/neural-style

Please see dev branch for latest improvements! TensorFlow version of improved "A Neural Algorithm of Artistic Style"

Primary LanguagePythonGNU General Public License v3.0GPL-3.0

neural-style

An implementation of neural style in TensorFlow. Windows instructions to set up the environment are available in RUN_WIN.md.

This implementation is a lot simpler than a lot of the other ones out there, thanks to TensorFlow's really nice API and automatic differentiation.

TensorFlow doesn't support L-BFGS (which is what the original authors used) directly, so this implementation uses TF External Optimizer (examples on how to use it could be found here and here) to utilize L-BFGS and CG optimizers. Using TF's Adam optimizer is also an option, although this may require a little bit more hyperparameter tuning to get nice results. In order to specify which optimizer to use, --optim command line argument, e.g. --optim cg if you want to use CG optimizer.

Be careful with checkpoints (see below) when using CG or L-BFGS, as each checkpoint splits the optimization procedure, which might negatively affect the convergence.

See here for an implementation of fast (feed-forward) neural style in TensorFlow.

Examples

Here's a typical style transfer, most popular content (cat) + most popular style ("Starry Night" by Vincent van Gogh):

Collage: Starry Night Cat

The collage is built automatically using build_collage.py, see collage building section.

All example stylized pictures here are about the same size, you can view bigger versions by clicking on them, and original-sized images in examples folder.

Improvements

Some improvements of this implementation over vanilla "A Neural Algorithm of Artistic Style" paper:

Original (base) implementation of TF style transfer introduced styles blending. This implementation also has an option of switching between L-BFGS/CG/Adam optimizers.

Hierarchical style transfer

To improve low frequency features style transfer quality, as well as decrease time required to transfer style for a single image (esp. big image) - hierarchical style transfer was introduced.

First, the style transfer happens at the lowest possible scale - the amount of downscaling steps is determined by --max-hierarchy command line setting or by the amount of downscaling steps needed for the smallest image to reach certain dimension size.

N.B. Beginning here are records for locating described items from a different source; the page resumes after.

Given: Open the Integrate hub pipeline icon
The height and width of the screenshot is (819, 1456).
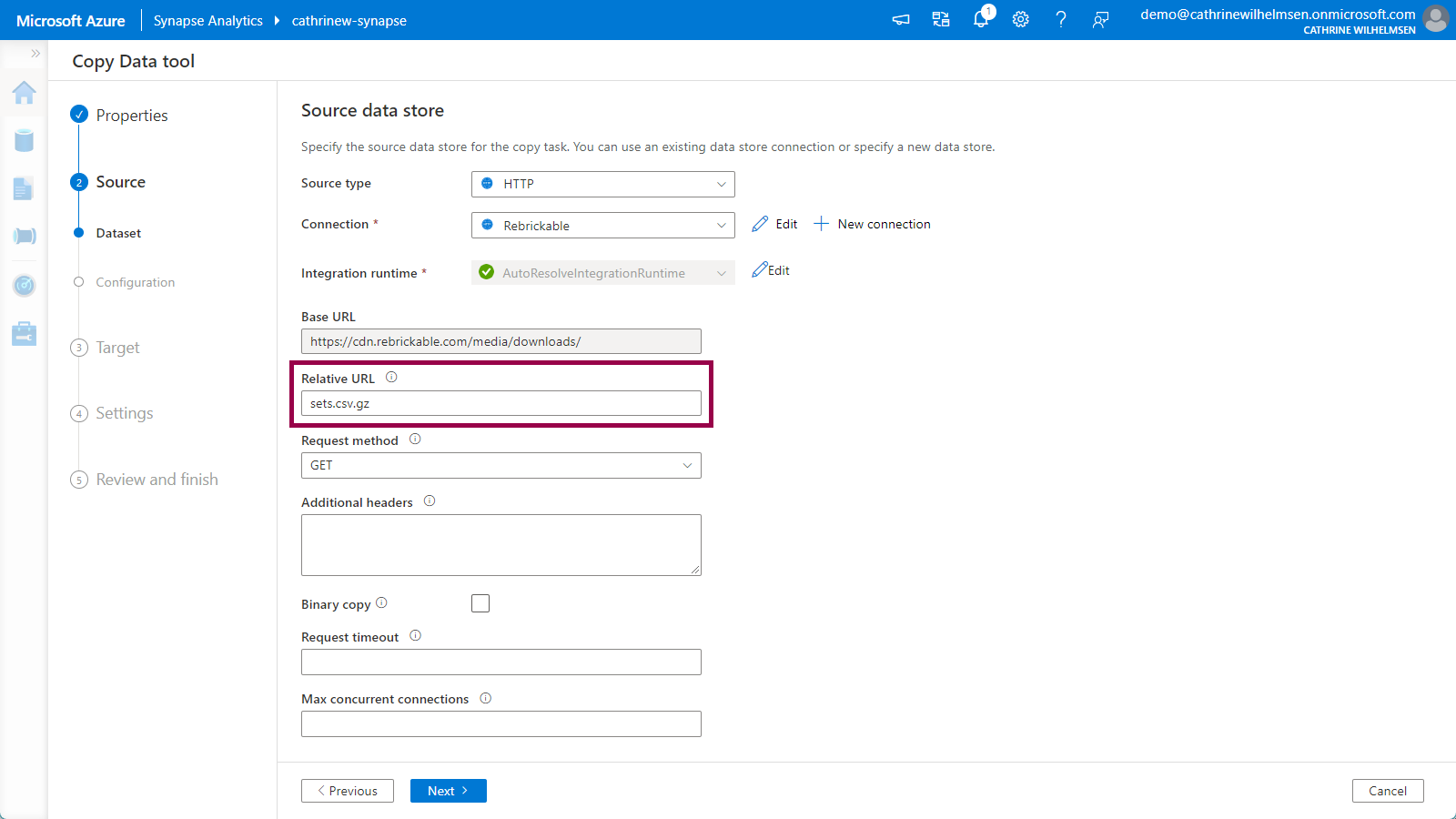Looking at the screenshot, I should (x=25, y=237).
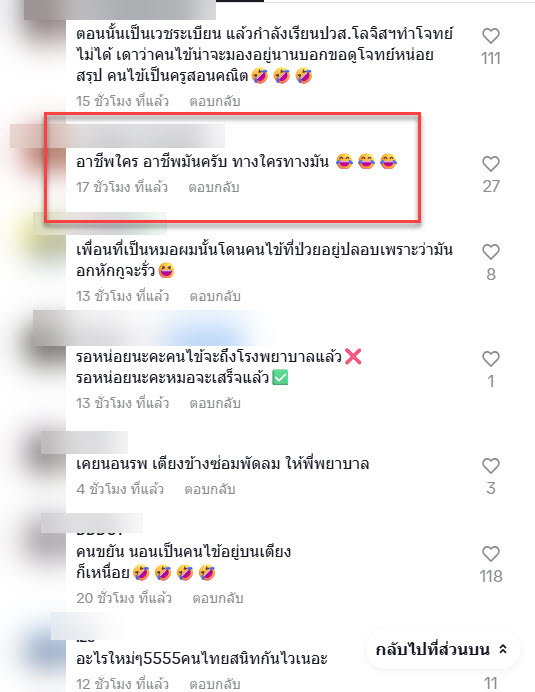Click the 15 ชั่วโมง ที่แล้ว timestamp
Screen dimensions: 535x692
point(122,101)
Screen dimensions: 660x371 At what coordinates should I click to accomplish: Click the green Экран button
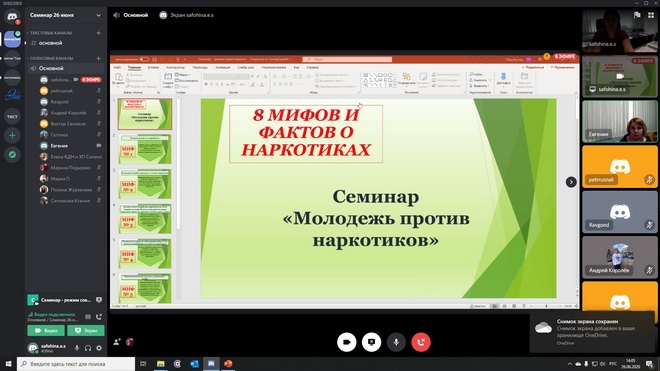coord(86,331)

In order to get vanilla style transfer, use --max-hierarchy 1.

Then, the output - smallest stylized image - is upscaled, blended in with some white noise (if specified), and gets fed into the next hierarchical step as the initial guess.

Example:

H-level 0

H-level 1

H-level 2, final image

SqueezeNet

You can select alternative style transfer backend (feature extractor) - SqueezeNet v1.1. Since the pre-trained model is very small (~5MB full, and ~3MB without classifier) - repository includes pre-trained weights without the classifier. If you want to get the full pre-trained weights - you can follow to the TF SqueezeNet repository that has the converted TensorFlow SqueezeNet (conversion was done specifically for this project, but the classifier was added for the separate repository).

Using SqueezeNet backend sometimes results in observable quality drop versus the VGG19 backend, but SqueezeNet offers about 2x decrease in optimization iteration time and about 2x decrease in GPU memory consumption, so this could be a feasible tradeoff, especially given the pretrained model is that small.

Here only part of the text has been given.